Alla ricerca della battuta vincente - Il veleno è corso a fiumi: Trump ha nuovamente accusato il figlio di Biden, Hunter, di aver preso soldi dagli ucraini e «dal sindaco di Mosca». Il candidato dem a un certo punto è sbottato: «È difficile parlare di qualcosa con questo pagliaccio.
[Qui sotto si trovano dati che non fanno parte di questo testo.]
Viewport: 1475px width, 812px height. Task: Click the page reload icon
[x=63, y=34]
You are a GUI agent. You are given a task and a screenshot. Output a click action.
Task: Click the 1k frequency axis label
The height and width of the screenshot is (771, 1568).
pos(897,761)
Scusate, con il presidente». Quest'ultimo, da parte sua, ha rivendicato: «Ho fatto più io in 47 mesi che tu in 47 anni». Entrambi hanno fatto costante ricorso a slogan e battute a effetto per cercare di colpire il rivale. «Sei il peggior presidente della storia» ha ringhiato Biden, mentre Trump ha replicato accusando lo sfidante di essere «un pupazzo in mano alla sinistra radicale».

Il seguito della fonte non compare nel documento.